Через время он вновь женился. У этой его жены, Марии, были свои двое сыновей — Павел и Илья. Илья — ровесник Николая, но очень шустёр. Стал обижать сводного братца. И опять, когда отец увидел это, наказал Илюшку, пригрозил: «Ещё раз тронешь Николку — побью!»
…Много лет спустя Аня однажды спросила жену Ильи, Марию Сидорову (они — Поляковы и Сидоровы, — не часто, но общались, ходили друг к другу в гости):
— Отчего это Илья такой мастеровой, всё умеет делать руками, а Николай — только что гвоздь забить? Ведь в одной семье росли?
Та ответила:
— Он ведь у отца любимчиком был, ничего его делать не заставляли. А Илью гоняли. А Николка всё книжки читал…
Кстати, о книжках. Младший брат Николая Леонтий, рождённый уже от второго брака, вспоминал как-то их детские годы:
— Мы, пацаны нашего двора, прозвали Кольку «Сталиным». Потому что он всё время ходил с книгами. Как ни идёт он через двор, где мы бегаем, — то или в библиотеку, или из библиотеки. Мы ещё сопляки, а ему уже 16 лет, взрослый парень. Вот нам и казалось, что такой умный, читающий так много книг может быть похожим только на Сталина.

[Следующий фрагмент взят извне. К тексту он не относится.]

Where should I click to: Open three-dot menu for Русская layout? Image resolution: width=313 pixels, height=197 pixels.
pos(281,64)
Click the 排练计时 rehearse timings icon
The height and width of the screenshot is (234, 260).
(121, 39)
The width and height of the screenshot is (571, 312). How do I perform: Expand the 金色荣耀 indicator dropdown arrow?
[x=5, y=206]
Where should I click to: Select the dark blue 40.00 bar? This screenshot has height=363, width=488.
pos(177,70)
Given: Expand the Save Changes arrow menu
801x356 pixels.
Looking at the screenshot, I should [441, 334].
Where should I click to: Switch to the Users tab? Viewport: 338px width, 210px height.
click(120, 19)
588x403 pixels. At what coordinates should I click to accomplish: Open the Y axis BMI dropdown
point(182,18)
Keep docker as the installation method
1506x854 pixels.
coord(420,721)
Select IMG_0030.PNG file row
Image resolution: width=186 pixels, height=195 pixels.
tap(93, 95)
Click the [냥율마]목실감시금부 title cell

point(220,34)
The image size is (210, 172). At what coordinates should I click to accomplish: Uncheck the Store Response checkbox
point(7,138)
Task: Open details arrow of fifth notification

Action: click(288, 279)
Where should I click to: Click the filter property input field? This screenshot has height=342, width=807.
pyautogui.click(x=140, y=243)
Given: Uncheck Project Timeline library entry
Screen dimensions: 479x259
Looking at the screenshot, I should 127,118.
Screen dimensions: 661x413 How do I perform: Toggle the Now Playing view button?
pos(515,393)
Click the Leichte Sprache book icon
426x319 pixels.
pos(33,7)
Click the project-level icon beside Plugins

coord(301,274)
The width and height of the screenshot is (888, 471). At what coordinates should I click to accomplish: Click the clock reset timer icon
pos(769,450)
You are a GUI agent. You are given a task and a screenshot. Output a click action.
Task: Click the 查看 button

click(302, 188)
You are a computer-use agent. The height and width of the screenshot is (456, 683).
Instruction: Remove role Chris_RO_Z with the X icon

Так и говорили: «Вон опять «Сталин» пошёл!» Но Николай сам об этом прозвище даже и не знал.
Эти воспоминания Леонтия относились уже к жизни в Харькове. В тридцатые годы здесь развернулась большая стройка, по радио, в газетах постоянно звучало «Тракторострой». Специалистов из разных городов, предприятий направляли на ХТЗ. Никита Дмитриевич тоже был мобилизован. Он ведь считался отличным наладчиком тяжёлых прессов кузнечного цеха. А на Харьковском тракторном уже стояли механический корпус, чугунолитейный и кузнечный. Несколько месяцев Поляков проходил стажировку на тракторном заводе в Сталинграде, потом приехал в Харьков.